ANJI’s Layered Growth Unfolds Beyond the Consensus View
Core Thesis
Asia Vital Components (3017.TW) is entering a phase where the investment narrative shifts from a single-platform ramp to a multi-year, multi-vector growth story. The market continues to price the stock on near-term GPU server builds, but AVC’s own roadmap reveals a compounding effect from three distinct waves: next-gen platform cold plates launching in 3Q26, a new AI ASIC cycle beginning shortly after, and an emerging China AI ecosystem beyond 2028. The capacity blueprint—a 5x expansion in cold plate modules and a deliberate 50:50 split between China and Vietnam by year-end—recasts AVC not as a cyclical component supplier but as a structural thermal architecture partner.
Evidence Chain
1. Revenue visibility is extending beyond the current GPU cycle
AVC confirmed 2026 sequential growth in both revenue and margins. This baseline is not the terminal point. In the 2027–28 window, a distinct AI ASIC wave adds incremental volume with higher customization requirements. Custom ASIC thermal modules typically carry greater engineering intensity and pricing power than standardized GPU solutions. With the new AI ASIC project slated for late 3Q26 or early 4Q26 production start, the designing-in phase is already underway. The investment implication is that existing 2027 consensus revenue estimates may underweight the ASIC contribution, which ramps precisely as the current GPU line transitions to its next iteration.

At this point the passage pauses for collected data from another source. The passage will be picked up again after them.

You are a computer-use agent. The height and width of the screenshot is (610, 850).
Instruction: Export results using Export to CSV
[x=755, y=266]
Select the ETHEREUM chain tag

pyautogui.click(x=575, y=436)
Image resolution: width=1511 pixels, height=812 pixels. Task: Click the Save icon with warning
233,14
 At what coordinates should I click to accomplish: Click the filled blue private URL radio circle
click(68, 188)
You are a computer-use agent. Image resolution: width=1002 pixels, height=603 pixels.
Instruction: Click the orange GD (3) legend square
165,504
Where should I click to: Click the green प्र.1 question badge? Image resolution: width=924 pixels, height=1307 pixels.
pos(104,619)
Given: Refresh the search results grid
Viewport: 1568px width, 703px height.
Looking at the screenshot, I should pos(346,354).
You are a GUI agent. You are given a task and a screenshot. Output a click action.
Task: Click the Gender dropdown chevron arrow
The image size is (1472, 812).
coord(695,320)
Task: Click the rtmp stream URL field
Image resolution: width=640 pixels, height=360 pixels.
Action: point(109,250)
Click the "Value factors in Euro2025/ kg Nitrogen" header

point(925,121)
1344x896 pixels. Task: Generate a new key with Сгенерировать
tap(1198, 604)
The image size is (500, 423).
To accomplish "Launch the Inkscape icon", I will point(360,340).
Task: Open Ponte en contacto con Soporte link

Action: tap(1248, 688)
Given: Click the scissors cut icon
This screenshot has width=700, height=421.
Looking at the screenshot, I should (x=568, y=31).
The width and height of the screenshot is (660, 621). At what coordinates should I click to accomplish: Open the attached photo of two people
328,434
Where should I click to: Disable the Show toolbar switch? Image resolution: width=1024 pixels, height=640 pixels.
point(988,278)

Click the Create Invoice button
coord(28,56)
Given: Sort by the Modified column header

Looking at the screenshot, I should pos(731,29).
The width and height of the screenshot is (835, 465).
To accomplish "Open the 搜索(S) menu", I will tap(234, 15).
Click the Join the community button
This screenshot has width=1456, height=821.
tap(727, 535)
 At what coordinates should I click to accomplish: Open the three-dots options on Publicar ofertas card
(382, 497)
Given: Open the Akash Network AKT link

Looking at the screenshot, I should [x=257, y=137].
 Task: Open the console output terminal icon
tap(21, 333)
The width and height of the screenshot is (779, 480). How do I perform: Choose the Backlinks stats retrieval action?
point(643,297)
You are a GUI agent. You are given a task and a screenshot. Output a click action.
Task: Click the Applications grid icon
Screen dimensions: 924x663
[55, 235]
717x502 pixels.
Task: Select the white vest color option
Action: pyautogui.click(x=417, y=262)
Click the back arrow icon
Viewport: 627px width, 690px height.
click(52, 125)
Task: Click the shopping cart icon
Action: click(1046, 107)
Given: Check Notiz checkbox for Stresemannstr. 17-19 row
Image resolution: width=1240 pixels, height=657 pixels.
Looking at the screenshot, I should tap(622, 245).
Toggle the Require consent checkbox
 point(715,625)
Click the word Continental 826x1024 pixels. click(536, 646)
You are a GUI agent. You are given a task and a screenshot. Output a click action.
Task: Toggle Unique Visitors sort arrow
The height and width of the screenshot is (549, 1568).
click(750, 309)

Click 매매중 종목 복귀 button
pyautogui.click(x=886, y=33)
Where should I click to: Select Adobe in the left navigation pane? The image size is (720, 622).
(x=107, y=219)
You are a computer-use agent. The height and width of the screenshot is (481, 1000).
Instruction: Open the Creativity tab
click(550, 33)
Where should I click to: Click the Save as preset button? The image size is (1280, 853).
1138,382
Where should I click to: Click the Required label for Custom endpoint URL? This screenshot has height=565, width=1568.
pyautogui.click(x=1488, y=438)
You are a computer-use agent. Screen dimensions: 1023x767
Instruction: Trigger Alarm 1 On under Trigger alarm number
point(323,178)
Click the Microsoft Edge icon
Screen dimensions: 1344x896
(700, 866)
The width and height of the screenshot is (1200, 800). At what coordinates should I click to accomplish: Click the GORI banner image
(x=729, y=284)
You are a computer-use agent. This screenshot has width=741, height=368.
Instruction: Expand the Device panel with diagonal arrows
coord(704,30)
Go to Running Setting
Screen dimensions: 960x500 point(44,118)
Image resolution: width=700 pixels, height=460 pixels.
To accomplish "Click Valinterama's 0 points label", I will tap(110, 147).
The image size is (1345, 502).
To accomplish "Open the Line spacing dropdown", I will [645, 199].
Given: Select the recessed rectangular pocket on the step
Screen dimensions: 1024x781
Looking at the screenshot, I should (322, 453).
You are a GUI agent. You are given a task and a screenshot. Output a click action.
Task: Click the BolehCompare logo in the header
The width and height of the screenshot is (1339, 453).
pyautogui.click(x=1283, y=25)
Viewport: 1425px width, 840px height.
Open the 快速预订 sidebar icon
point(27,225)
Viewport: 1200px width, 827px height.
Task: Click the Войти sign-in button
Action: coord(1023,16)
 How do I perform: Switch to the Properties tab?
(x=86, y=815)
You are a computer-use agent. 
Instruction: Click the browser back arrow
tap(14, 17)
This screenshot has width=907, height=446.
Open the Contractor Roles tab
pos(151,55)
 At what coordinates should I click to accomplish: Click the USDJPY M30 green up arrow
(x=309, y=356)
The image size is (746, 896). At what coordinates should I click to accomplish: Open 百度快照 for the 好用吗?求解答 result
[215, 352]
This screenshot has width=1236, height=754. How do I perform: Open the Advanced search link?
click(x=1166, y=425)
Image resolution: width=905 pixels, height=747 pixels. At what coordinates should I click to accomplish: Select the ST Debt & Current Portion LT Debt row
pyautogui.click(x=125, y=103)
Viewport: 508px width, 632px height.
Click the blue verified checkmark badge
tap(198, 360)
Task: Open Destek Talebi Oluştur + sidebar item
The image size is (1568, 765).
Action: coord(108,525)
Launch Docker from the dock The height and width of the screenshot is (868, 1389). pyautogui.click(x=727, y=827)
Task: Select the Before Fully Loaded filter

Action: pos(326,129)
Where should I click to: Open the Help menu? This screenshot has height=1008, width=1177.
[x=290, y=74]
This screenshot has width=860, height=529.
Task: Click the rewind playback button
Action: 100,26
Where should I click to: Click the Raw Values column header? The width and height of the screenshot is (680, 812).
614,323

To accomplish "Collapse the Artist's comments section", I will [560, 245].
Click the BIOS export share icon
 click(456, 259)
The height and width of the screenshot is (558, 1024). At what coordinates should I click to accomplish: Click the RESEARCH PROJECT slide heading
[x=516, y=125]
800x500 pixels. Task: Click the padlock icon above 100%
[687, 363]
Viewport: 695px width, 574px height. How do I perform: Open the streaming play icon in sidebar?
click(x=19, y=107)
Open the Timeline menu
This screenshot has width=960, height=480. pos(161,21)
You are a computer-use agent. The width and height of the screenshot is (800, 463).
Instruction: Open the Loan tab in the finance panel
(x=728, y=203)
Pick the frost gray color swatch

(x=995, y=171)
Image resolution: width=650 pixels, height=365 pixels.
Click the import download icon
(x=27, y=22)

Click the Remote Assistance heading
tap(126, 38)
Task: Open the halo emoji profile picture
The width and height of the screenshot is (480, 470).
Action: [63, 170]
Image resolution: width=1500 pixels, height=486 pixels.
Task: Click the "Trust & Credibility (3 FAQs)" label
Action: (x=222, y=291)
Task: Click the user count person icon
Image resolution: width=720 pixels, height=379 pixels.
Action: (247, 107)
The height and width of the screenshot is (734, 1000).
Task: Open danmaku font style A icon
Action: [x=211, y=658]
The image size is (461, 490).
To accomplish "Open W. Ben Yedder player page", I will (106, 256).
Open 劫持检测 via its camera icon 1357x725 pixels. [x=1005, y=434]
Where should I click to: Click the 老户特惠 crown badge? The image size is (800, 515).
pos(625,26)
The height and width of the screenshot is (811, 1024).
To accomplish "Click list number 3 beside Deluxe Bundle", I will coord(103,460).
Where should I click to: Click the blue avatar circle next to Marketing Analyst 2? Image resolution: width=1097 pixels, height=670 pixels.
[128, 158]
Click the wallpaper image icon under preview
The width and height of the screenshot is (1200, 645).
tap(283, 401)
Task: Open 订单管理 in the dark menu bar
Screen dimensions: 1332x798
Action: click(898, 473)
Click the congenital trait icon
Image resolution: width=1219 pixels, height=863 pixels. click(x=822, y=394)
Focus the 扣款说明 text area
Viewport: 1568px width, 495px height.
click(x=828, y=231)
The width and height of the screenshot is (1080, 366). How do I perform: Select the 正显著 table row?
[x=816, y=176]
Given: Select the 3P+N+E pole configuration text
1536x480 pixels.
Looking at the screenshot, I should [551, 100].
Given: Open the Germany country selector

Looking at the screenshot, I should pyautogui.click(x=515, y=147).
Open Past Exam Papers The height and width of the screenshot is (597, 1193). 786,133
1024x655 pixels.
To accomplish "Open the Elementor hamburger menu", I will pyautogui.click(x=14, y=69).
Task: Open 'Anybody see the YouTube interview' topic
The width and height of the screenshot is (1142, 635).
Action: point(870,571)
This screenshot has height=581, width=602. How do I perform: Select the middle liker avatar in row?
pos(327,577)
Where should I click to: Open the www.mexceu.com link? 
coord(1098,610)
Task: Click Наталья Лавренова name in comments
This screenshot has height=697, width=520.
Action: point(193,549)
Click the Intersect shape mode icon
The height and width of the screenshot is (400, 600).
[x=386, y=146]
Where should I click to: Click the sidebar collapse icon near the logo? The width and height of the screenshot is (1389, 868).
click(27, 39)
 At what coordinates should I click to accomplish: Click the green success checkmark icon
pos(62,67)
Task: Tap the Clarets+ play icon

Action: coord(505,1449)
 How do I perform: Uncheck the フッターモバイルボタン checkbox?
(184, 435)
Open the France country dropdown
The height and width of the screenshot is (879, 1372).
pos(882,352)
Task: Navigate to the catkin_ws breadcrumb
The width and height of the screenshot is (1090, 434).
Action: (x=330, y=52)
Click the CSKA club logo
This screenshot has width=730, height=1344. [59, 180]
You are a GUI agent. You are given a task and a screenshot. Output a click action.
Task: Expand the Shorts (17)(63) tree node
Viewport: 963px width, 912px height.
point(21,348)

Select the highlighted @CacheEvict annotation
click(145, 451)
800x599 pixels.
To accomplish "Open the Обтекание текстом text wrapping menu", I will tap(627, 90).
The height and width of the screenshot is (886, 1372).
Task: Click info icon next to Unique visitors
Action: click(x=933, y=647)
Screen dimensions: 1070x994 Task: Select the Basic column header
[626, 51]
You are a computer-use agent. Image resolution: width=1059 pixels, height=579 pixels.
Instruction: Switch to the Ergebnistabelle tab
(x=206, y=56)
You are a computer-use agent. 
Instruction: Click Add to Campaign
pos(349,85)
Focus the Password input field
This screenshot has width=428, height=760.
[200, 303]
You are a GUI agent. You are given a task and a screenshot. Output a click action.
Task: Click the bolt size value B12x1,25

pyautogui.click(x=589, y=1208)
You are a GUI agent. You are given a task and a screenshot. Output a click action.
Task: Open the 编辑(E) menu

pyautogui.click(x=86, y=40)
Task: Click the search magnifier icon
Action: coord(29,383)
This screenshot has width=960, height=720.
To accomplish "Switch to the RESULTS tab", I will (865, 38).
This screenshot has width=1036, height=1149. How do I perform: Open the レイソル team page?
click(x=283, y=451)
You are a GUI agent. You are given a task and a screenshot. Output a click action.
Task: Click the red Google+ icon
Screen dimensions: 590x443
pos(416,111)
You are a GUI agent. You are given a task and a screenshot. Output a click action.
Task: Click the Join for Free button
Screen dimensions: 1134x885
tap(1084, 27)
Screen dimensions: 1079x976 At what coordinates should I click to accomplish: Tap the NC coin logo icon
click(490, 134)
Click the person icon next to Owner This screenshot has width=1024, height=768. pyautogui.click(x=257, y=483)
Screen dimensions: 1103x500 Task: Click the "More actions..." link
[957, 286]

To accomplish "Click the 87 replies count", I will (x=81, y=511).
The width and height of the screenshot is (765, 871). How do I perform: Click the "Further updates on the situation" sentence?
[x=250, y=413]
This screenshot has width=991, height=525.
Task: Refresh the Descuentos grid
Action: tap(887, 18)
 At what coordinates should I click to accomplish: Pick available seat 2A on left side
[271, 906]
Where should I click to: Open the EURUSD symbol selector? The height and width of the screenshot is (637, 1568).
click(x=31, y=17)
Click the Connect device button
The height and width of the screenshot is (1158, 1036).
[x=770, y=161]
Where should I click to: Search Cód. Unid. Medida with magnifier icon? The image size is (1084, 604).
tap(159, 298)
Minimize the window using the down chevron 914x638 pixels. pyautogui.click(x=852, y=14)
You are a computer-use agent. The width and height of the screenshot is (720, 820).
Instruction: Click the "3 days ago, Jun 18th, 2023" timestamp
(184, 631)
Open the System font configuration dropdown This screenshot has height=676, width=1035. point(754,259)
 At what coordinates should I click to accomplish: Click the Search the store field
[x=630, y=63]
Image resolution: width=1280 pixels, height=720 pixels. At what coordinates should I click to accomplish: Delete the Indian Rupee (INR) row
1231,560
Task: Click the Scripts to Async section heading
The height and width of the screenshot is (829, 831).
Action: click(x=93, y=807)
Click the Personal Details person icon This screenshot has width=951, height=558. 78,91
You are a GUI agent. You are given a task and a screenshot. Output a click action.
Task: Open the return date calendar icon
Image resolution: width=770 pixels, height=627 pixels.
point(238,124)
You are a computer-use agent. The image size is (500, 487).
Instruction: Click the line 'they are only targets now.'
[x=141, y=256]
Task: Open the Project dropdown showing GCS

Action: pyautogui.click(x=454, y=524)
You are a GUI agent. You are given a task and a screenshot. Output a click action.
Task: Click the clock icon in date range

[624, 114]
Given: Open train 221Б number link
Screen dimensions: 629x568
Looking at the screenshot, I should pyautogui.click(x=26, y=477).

2. The next-gen cold plate module is a near-term catalyst, not a legacy milestone
Volume shipments for the next-generation GPU cold plate module begin in 3Q26. This is a new design with tighter thermal specifications, which historically commands improved unit economics. The timing matters: it initiates a product cycle at the same moment the ASIC project enters production. The overlap creates an unusual density of product launches within two quarters, compressing the development cost phase and extending high-margin production.
3. Technology branching: two-phase cooling targets a 15% performance step
AVC is actively developing two-phase liquid cooling with a stated performance improvement target of 15%. This is not an incremental enhancement. Transitions from single-phase to two-phase cooling involve pump redesigns and loop air-pressure management, which raise the engineering barrier. For investors, a successful two-phase solution widens the gap between AVC and lower-tier thermal vendors whose liquid-cooling expertise ends at single-phase implementations. Any specification win on a future reference design would anchor a new pricing tier.
4. Capacity architecture mirrors a hedging strategy
The 2026 plan lifts cold plate module capacity 5x and establishes a 50:50 footprint between China and Vietnam. This dual-location structure insulates AVC against unilateral tariff action and supply-chain fragmentation risk—a persistent variable in the semiconductor and hardware ecosystem. For 2027, AVC already plans to double the Vietnam land area. Capacity allocation is shifting from reactive expansion to pre-committed, client-driven co-location, which suggests that large-scale allocations from hyperscalers are being locked in.
Key Risk
LEO satellite thermal solutions, though promising in addressable market breadth, remain in development and carry wide-temperature-cycle reliability requirements that have no established mass-production benchmarks. Any delay in 6G constellation deployment timelines would leave this segment as a cost center without near-term revenue offset. AVC’s capital-intensive capacity build-out also assumes that hyperscaler procurement patterns remain concentrated among a narrow supplier tier; fragmentation of thermal module qualification across regional players would compress returns on Vietnam expansion.
Trade Implication
The converging timelines of next-gen GPU cold plate shipments, the first custom ASIC thermal project, and explicit capacity pre-positioning argue that 2H26 is a period of operating inflection, not steady-state growth. Investors focusing on 2026 headline GPU unit counts risk missing the margin profile shift when three product cycles overlap in early 2027. The two-phase technology development adds a longer-dated call option on higher-value thermal architectures that is currently unmodeled.